----- Document section
SENS

Shakespeare’s Narrative Sources: Italian Novellas and Their European Dissemination

Anon. Iulia e Pruneo

The novella of Iulia (Giulia) and Pruneo, by anonymous, is extant in six manuscript collections: Harvard University, Houghton Library, MS Typ. 24 (digitised here); Yale University, Beinecke Library, MS 412; Bodleian Library (Oxford), MS. Canonici Ital. 39 (which contains only ‘Iulia and Pruneo’ and Boccaccio’s Filostrato); Biblioteca Marciana (Venice), MS Ital. VI, 618 (6351); Biblioteca Capitolare of Verona, MS CCCCLXXI 314; Biblioteca Nazionale Centrale of Florence, MS Magl VI, 169. The version which has been used as the copytext of this transcription is the codex preserved at the Houghton Library, which is written in the hand of the Veronese humanist, scribe, and antiquarian Felice Feliciano (d. 1479). This ascription means that this text already circulated alongside (and, possibly, before) the version of Masuccio Salernitano, whose Novellino was first published in 1476.

The other manuscript collections include altogether different novellas (see e.g. the contents of the Beinecke Library manuscript here). Nevertheless, scholarship has collectively called the four recurring novellas Refugio (or Refrigerio) de’ mixeri (i.e., The Shelter or Relief of the Wretched). We have evidence that, by the end of the fifteenth century, this corpus had been ascribed to Petrarch. In the 1497 edition of Petrarch’s works, edited by the physicians Bernardo Lapini and Niccolò Peranzone, the latter commented that Petrarch had written a book in prose “chiamato el Refrigerio delli miseri el quale recita quattro casi admorosi de digna commemoratione come spero si vederà presto facendolo venire ad luce” (“entitled ‘The Relief of the Wretched’, which relates four amorous incidents worthy of remembrance, which hopefully will be published soon”). While this attribution has been unfailingly considered spurious by contemporary scholars, it certainly boosted the circulation of such texts. (Incidentally, the name Pruneo seems to have been coined by Boccaccio in his Ninfale Fiesolano).
----------
Task brief | Reproduce verbatim the passage of the note on the Iulia e Pruneo novella that begins with the words containing "The novella of" and ends with "published in 1476.". The material after this point is not needed.
----- Available data
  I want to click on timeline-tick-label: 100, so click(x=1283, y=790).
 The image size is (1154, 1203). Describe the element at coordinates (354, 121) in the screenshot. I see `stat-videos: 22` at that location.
----------
Reply to the task |
The novella of Iulia (Giulia) and Pruneo, by anonymous, is extant in six manuscript collections: Harvard University, Houghton Library, MS Typ. 24 (digitised here); Yale University, Beinecke Library, MS 412; Bodleian Library (Oxford), MS. Canonici Ital. 39 (which contains only ‘Iulia and Pruneo’ and Boccaccio’s Filostrato); Biblioteca Marciana (Venice), MS Ital. VI, 618 (6351); Biblioteca Capitolare of Verona, MS CCCCLXXI 314; Biblioteca Nazionale Centrale of Florence, MS Magl VI, 169. The version which has been used as the copytext of this transcription is the codex preserved at the Houghton Library, which is written in the hand of the Veronese humanist, scribe, and antiquarian Felice Feliciano (d. 1479). This ascription means that this text already circulated alongside (and, possibly, before) the version of Masuccio Salernitano, whose Novellino was first published in 1476.